Contexte et risques de la peste porcine africaine
La peste porcine africaine est mortelle pour les suidés, mais elle ne touche ni les humains ni les autres espèces non porcines. Cette maladie peut provoquer une mortalité élevée dans les élevages et chez le sanglier, ce qui en fait une menace majeure pour la filière.
Son arrivée éventuelle sur le territoire français est suivie de près par les autorités et par les professionnels du secteur, qui considèrent chaque signal d’alerte avec la plus grande vigilance.
Pour se préparer, les acteurs renforcent les mesures de biosécurité, améliorent le dépistage et la traçabilité, et renforcent les contrôles sur les transports afin de prévenir toute diffusion.

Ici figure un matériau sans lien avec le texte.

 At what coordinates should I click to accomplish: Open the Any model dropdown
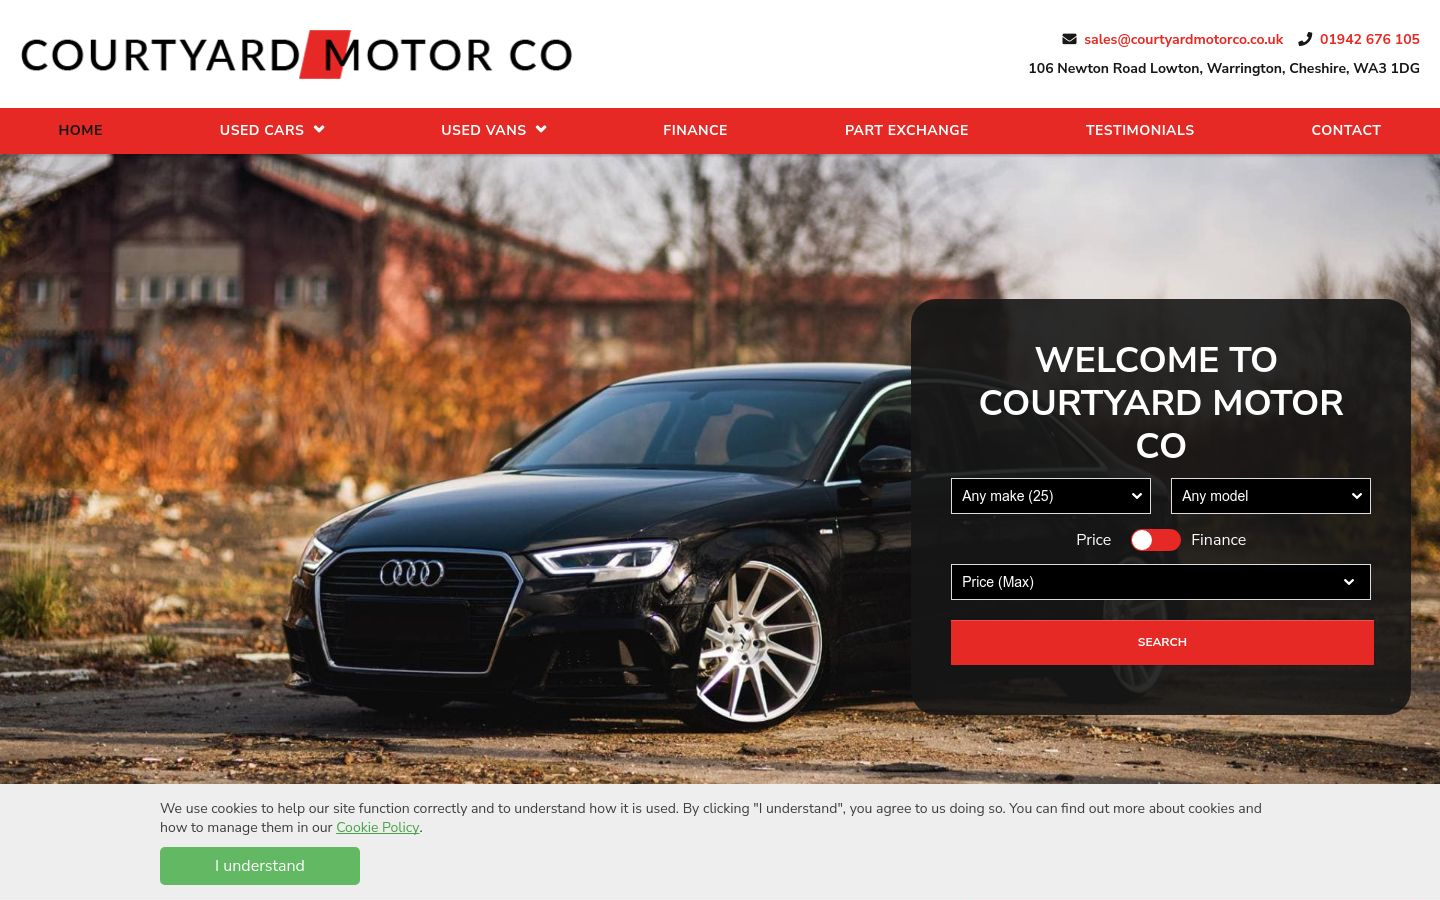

Mesures françaises et plan de prévention en cours
Les plans d’intervention s’organisent autour d’une coordination renforcée entre l’État, les éleveurs et les vétérinaires, avec des protocoles clairs en cas d’infection.
Des exercices, des formations et des ressources sont mobilisés pour optimiser les pratiques en élevage et limiter l’impact économique éventuel.
S’il n’existe pas encore de vaccin efficace à grande échelle, la priorité reste la prévention et la vigilance collective pour protéger la filière porcine.